The epicenter of the film is Bedford's Children’s Center, a program founded by Sister Elaine Roulet, a former principal who began loading kids into her old station wagon to visit their incarcerated mothers 40 years ago. She soon convinced the Department of Corrections to let her develop a program providing imprisoned moms with classes and activities—and the Children’s Center was born. While many prisons have occasional parenting classes, the extent of Bedford’s program is one of a kind. When the kids pour in for their monthly visits, they convene in the center’s brightly painted room that looks more like a day camp than a prison ward. “Women are in this role as inmates, but they come to this room and become mothers,” explains Bobby Blanchard, a lawyer who abandoned her practice to direct the prison’s program.
McShane believes a strained mother-child relationship sets the groundwork for a future in crime. She wants to break down stereotypes painting jailed women as bad mothers. Over the course of the film, she introduces us to Melissa, who, after getting into hard drugs at age 12, says Bedford was a wake-up call. Melissa takes the film crew on a tour of her cell where she sleeps feet away from the baby she gave birth to soon after being incarcerated. “Prison saved my daughter's life,” Melissa's father says to McShane. Melissa agrees: it might have saved his granddaughter’s as well.

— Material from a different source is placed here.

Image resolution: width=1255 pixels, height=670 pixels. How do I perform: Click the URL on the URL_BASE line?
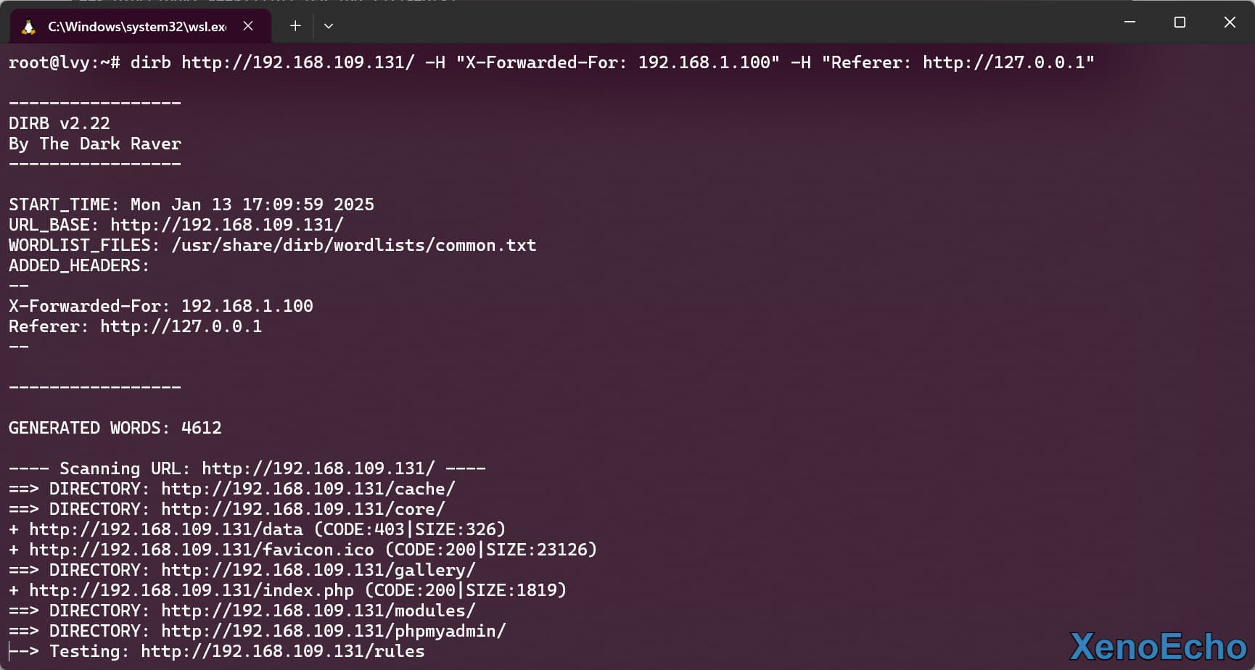pos(226,225)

We also meet Rosa, whose youngest son, Jacob, says she was in the wrong place at the wrong time—the alleged victim of a framed shooting. In one scene, she plays Uno on the carpet of the Children’s Center with her eldest son, Joey, who tells the camera: “I don’t let my mom’s situation affect me because that’s going to pull me back.” His brother, Jacob, acknowledged the impact the prison’s program had on him growing up. “If I would never see my mother I wouldn’t be the person I am today,” he told the audience at the film’s screening.
What we learn throughout the course of the film is that being the child of a felon doesn't have to mean growing up motherless. The program’s planned activities, classes, and mentors strive to ensure a criminal history doesn’t continue down the family tree. “If they have a relationship with their mother instead of romanticizing their mothers, I really believe they’re less likely to get incarcerated and follow their moms into the prison,” Blanchard says. Keeping kids and their jailed mothers apart will only prompt the cycle to repeat, she believes.
“I might be the only person who doesn’t have my mom with me at school, but even though she’s not with me she’s in my heart,” says 11-year-old Joey.
The backdrop for these stories is a number of sobering statistics. Women are the fastest-growing population of prisoners in a country that incarcerates a larger percentage of its citizens than anywhere else on the globe. Today 80 percent of these jailed women have school-age kids, who bounce around between grandparents or aunts and uncles when their mothers are put behind bars. Blanchard attributes the incarceration rate to a law-and-order mentality that criminalizing something prevents it from happening. She hopes the documentary will bring a human side to these statistics, and show that educational programs are more important in stopping the cycle of crime.
McShane says she wants to bring awareness to the need for such programs—particularly since, as the economic situation has worsened, services keeping incarcerated mothers connected to their children are disappearing quickly. In New York, the Children’s Center budget has been slashed by 40 percent, forcing them to cancel the Mother’s Day event and reducing the yellow school bus that brings kids from the boroughs from monthly rides to just four times a year.
Program cuts haven’t dissuaded McShane from hoping the Children’s Center model will catch on across the country. She says she's already screened the film for several judges, as well as the New York state parole board. One judge told her that she’d been reluctant to grant visiting access for children, but the film had changed her mind. “The parenting programs at Bedford are the exception, not the norm,” she says. “I would love to see that trend reversed.”